La qualité de l'eau potable est-elle suffisante en France? Impossible de le savoir, selon l'association 60 millions de consommateurs et la fondation France Libertés. Après une première opération sur le prix de l'eau menée l'an dernier, ils poursuivent leur «opération transparence» et appellent leurs «lanceurs d'alerte» – des consommateurs volontaires – à témoigner de la qualité de l'eau près de chez eux, via un site et un numéro vert*.

Le ministère de la Santé met bien en ligne les résultats des analyses sanitaires effectuées commune par commune, mais ce n'est pas suffisant, selon les associations. D'abord parce que cela ne permet pas de saisir, à l'échelle nationale, l'ampleur des dérogations qui autorisent les opérateurs à dépasser la concentration tolérée de molécules chimiques. Ensuite parce que ces analyses ne sont pas actualisées en temps réel, mais uniquement à chaque contrôle: une fois par an pour les communes les plus petites (trois fois par jour pour celles de plus de 625.000 habitants).

Des autocontrôles bientôt rendus publics?

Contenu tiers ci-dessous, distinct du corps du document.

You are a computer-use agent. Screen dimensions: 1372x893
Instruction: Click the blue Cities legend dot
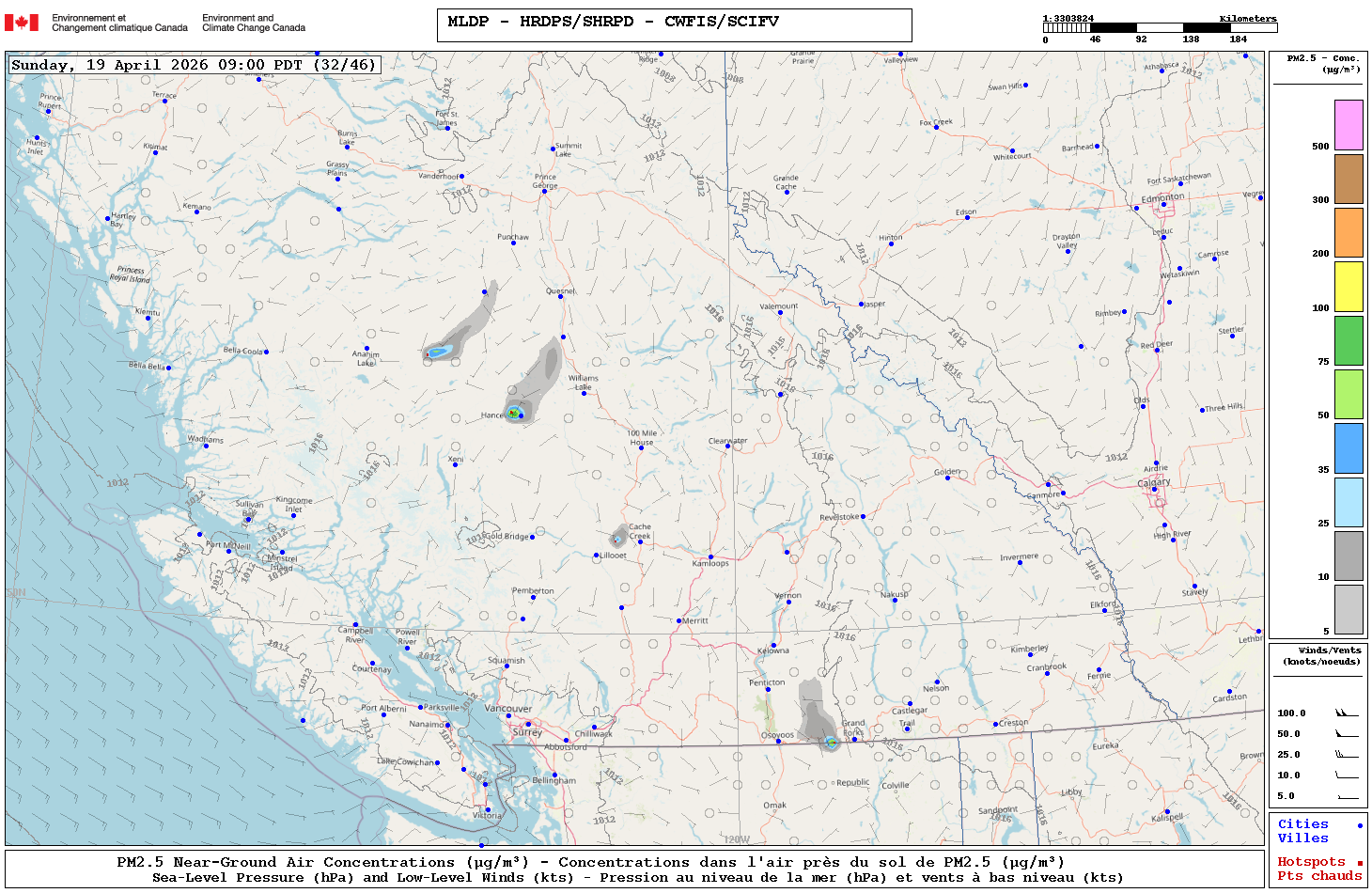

«Il faut pouvoir être averti rapidement! Imaginez une femme enceinte qui apprend six mois plus tard qu'elle aurait dû éviter de boire l'eau du robinet», explique Emmanuel Poilane, directeur de France Libertés. Marie-Jeanne Husset, de 60 millions de consommateurs, milite elle pour que «les opérateurs rendent publics les résultats de leurs autocontrôles, lesquels sont plus fréquents». Selon le ministère de la Santé, un bilan national des dérogations sera publié à la fin de l'année. 60 millions de consommateurs et France Libertés feront un premier bilan de l'enquête en mars prochain.

*0.805.69.62.79 ou www.prixdeleau.fr

Deux contrôles

L'un relève de l'autosurveillance réalisée par l'exploitant, l'autre est un contrôle sanitaire mené par l'agence régionale de santé, consultable sur le site www.eaupotable.sante.gouv.fr.